Встретил меня Григорий с большим смущением.
– Ну, что, небось, с три короба наврал?
– Да, много говорил.
– Что же, что же однако? – приставал Григорий.
– Да вот говорил, что жена твоя дралась с дамами из-за тебя.
Из другой комнаты выбежала Прасковья Федоровна и закричала:
– Врет он, косматый, никогда ничего подобного не было!
– Вот подлец так подлец! – добавил Григорий. – Не верь ему, ты сам знаешь, что попы злы и клеветливы. Разве ты мало от них зла натерпелся. Не верь им, а то мне это будет обидно.
Я прямо-таки растерялся и не знал, кому же верить: Григорию или Петру? Размышлял: попы вообще злы и клеветливы, а Григорий мой благодетель. Как же надо поосторожнее отнестись к тому, что о нем говорят, чтобы не бросать зря камень в своего друга и благодетеля и не замарать его грязною клеветою.
Я повторил Григорию, хотя нехорошие мысли о нем начинали уже одолевать меня.
Прогостивши у Григория целых 10 дней, я 15 декабря поехал обратно в Царицын. Со мной поехал и Григорий с женой.
До самой Тюмени (80 верст) думал я о своем друге, который сидел рядом со мною. Думал, кто он: бес или ангел?
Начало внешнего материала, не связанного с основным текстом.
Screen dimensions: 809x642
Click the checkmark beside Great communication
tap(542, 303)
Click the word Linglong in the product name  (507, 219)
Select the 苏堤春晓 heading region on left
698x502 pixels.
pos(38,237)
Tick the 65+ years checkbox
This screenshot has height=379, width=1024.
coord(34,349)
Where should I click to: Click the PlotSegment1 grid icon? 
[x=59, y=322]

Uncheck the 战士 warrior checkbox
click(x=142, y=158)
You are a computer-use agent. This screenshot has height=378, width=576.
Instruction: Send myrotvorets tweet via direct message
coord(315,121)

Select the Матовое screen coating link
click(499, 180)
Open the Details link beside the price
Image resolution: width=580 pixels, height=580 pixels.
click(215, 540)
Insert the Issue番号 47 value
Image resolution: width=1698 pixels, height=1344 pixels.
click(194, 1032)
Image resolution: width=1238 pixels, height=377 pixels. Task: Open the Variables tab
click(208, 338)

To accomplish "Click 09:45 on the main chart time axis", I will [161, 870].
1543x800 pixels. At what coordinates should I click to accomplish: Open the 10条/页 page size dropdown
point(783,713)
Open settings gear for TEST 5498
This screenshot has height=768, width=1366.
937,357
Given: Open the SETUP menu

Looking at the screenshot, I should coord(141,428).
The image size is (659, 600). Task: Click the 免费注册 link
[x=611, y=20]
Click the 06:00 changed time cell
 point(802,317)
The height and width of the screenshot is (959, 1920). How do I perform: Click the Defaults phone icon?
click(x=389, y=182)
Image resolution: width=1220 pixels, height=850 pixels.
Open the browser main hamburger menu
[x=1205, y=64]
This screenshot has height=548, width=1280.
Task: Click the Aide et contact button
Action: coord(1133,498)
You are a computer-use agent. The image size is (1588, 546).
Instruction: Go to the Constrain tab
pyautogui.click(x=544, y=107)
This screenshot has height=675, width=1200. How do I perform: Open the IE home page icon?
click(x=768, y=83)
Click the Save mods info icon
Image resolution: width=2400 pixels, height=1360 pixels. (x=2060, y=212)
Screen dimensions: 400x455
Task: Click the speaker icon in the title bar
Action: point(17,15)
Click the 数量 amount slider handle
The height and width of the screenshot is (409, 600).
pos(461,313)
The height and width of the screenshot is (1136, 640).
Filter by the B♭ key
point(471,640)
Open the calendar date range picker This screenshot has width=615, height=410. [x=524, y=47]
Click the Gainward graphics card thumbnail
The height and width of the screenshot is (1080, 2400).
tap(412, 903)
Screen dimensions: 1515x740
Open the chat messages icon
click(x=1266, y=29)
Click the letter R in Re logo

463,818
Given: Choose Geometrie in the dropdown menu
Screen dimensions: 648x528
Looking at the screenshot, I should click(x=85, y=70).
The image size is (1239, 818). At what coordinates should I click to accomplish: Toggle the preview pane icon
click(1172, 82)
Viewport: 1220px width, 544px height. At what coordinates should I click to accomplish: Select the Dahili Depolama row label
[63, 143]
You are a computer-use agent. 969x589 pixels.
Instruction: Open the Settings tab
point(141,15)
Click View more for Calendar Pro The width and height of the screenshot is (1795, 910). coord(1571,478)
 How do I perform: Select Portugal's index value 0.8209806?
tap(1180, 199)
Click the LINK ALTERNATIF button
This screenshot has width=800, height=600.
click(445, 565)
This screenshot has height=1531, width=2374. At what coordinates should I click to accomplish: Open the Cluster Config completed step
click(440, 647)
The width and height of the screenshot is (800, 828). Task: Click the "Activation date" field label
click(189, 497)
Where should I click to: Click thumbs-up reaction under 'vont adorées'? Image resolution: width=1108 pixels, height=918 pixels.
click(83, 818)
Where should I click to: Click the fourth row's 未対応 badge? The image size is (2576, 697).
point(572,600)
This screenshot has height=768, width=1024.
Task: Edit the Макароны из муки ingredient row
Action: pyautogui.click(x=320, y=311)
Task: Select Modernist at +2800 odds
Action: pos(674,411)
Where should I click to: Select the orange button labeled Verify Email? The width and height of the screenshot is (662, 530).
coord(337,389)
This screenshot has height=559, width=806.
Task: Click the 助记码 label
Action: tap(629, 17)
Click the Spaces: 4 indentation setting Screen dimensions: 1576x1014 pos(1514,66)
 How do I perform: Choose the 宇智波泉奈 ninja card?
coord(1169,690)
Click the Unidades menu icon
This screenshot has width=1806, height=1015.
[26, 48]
В Тюмени опять ночевали у сундучника. И опять Григорий на ночь куда-то убегал, а в храме не молился, хотя был канун воскресного дня. Да и вообще Григорий, как я наблюдал, нигде не молился: ни в Саратове, ни в Царицыне, ни в одном монастыре, куда мы с ним заезжали… Он все бегал, ловил женщин, девушек и давал им наставления…
Переночевавши у сундучника, мы сели в поезд и направились на Саратов. Перед отходом поезда, когда из нашего купе вышел, попрощавшись с нами, сундучник, Григорий говорит мне: «Мотри! Вот чудак-то, этот Дмитрий Дмитриевич. Говорит: Григорий, возьми меня к царям; я тоже могу советовать не хуже тебя. Вот чудак: как будто это так просто: «возьми». Как будто каждому Бог дал такие таланты».
При этом Григорий так улыбался, что нельзя было не заметить, что в этой улыбке сказывалось полное сознание своего превосходства, убеждение в своем посланничестве от Бога для великих царей и убийственное осуждение желания бедного, с большим сизым носом-картошкой, Дмитрия Дмитриевича, которому только и нужна была, для расширения маленького сундучного дела, всего-навсего какая-нибудь одна лишняя тысяча рублей. Вот на эту-то тысячу он и хотел царям хоть что-либо посоветовать; но мечта его не осуществилась!
20 декабря приехали в Саратов. Жену Григорий проводил в Питер, обещаясь к Крещению сам приехать. Григорий до Нового года собирался пробыть в Царицыне. В Саратове жили только полдня. Все это время он бегал в квартиру эконома.